I do wonder where the Pacific Theater fits in, though.
According to the link, the book takes place in 1939 (which would be before the invasion of Indochina), so I’m guessing that the Pacific Theater doesn’t fit in at all (although given the use of magic by the Brits and superpowers by the Germans, I’d love to know the nature of warcraft between China and Japan at the same time).
Adam Lipkin, thanks for the information. And yeah, I do hope there’s something about what’s going on in the rest of the world . . .
Wouldn’t a precog have to actually know to look for a specific thing in the future? Wouldn’t that preclude them from being omniscient? I mean that the character could do a “future check” on everyone they meet but that would seem quite time consuming.
Or is the idea that the precog would be checking everyday from now to eternity during their “precog visions”? Although, when would they find the time and wouldn’t a person get confused about the order of events?
Just some random thoughts that might actually limit the real benefit of being able to accurately predict the future.
Oops, I should have used a different name and say that I’m a different Bryan from the one that wrote before.
Very interesting, might actually have to get this one! @Stan at 16: pykrete may be coming to an observatory near you, if you live at Dome C in Antarctica.
Wasn’t the idea of a precog this powerful already done years ago by Mike Resnick in the Soothsayer trilogy? Admittedly it was set in the far future in Resnick’s Inner Frontier instead of WWII, but the premise for the character seems the same. Penelope Bailey’s precognition was so powerful that she was able to change possible outcomes with almost no effort.
Wow. An honest-to-goodness blow-my-socks-off Big Idea. So getting this if I can find it.
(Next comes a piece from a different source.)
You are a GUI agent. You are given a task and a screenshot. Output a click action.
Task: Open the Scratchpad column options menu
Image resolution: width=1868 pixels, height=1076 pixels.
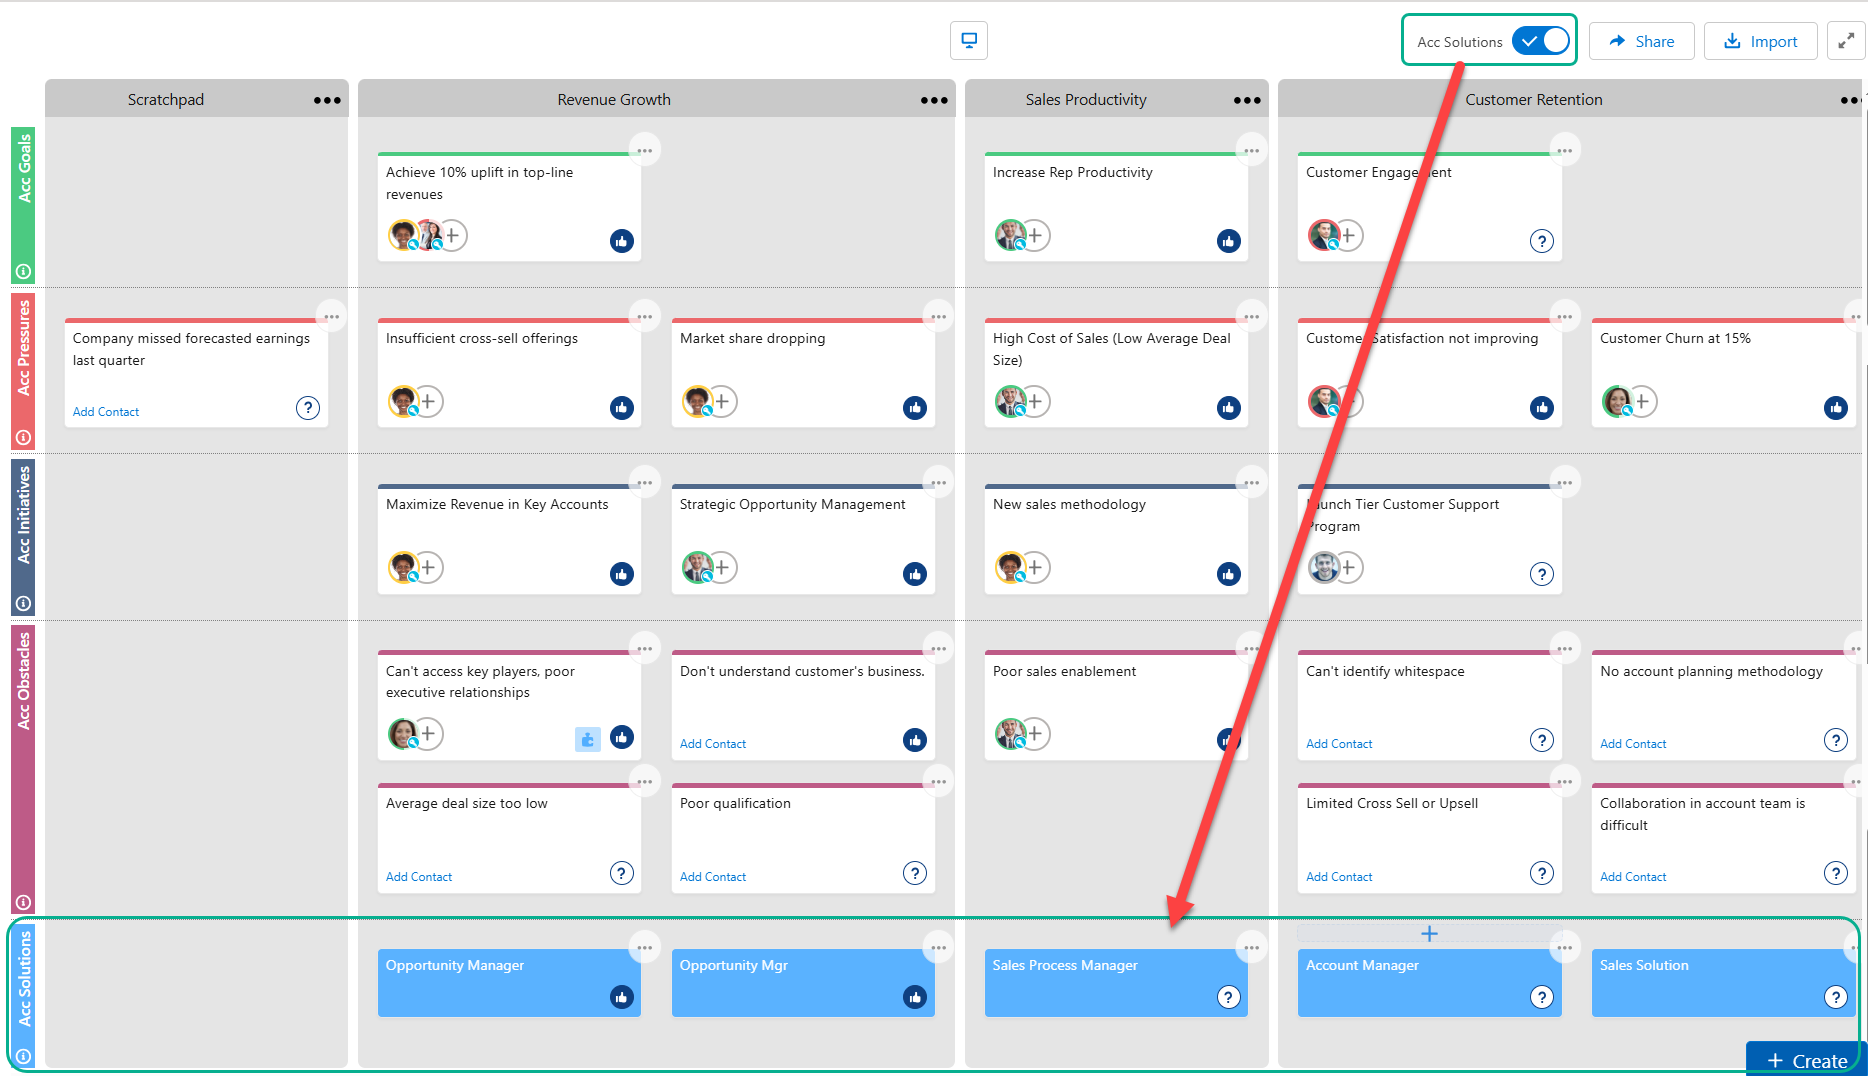point(327,100)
@25 Mike Resnick’s Penelope Bailey was the very first thing I thought about when I read this, too. She colored the way I see all the precogs – all other superpowers seem kind of lame compared to that. The way everything went exactly the way she planned – to the very end.
This sounds very interesting. :-)
This sounds VERY VERY interesting. Someone want to send one to the mysteriouse Oriente? I’m tired of shopping Amazon…
@11 and 12
Yes, bananasfk did not say it in a nice way, but how do you write about this Big Idea and not mention Man in the High Castle, particularly when you have a mention of the film version of “Minority Report” as an inspiration.
If you were an all powerful pre-cog, it would make sense to be a sociopath. You aren’t on the same level as everyone else and can manipulate them with ease. I like that much better than the tortured hero with supernatural powers storyline.
While we’re on the subject, let’s go even further back to Paul Atreides in Dune. He saw the future mapped out clearly up until the end of the second book – even blind, he knew everything that would happen so clearly that he didn’t need eyes to function. Being the messiah did make him a bit of a megalomaniac.
Oooh, so intrigued by this.
Yes, and I immediately thought of Resnick also. Dune, too, but Ian did say “not this fog of possible futures”.
However, neither Penelope nor Paul [nor his children] were sociopaths. I find the sociopath angle intriguing.
By the way, this is my frequently invoked “God need not be omnipotent, if he were omniscient” thesis.
Absolutely chilling cover. Dynamite kudos to the artist.
JJB
JJ:
Paul was not a sociopath, but he was a megalomaniac – and his son Leto turned out to be even worse.
However, Penelope Bailey definitely WAS a sociopath. She killed anyone that got in her way, starting with her own parents when she was a small child. And she got worse as she got older.
finished Bitter Seeds earlier this week… now I’m just biting my fingernails until book 2 comes out. grrrr… I’m not a patient person.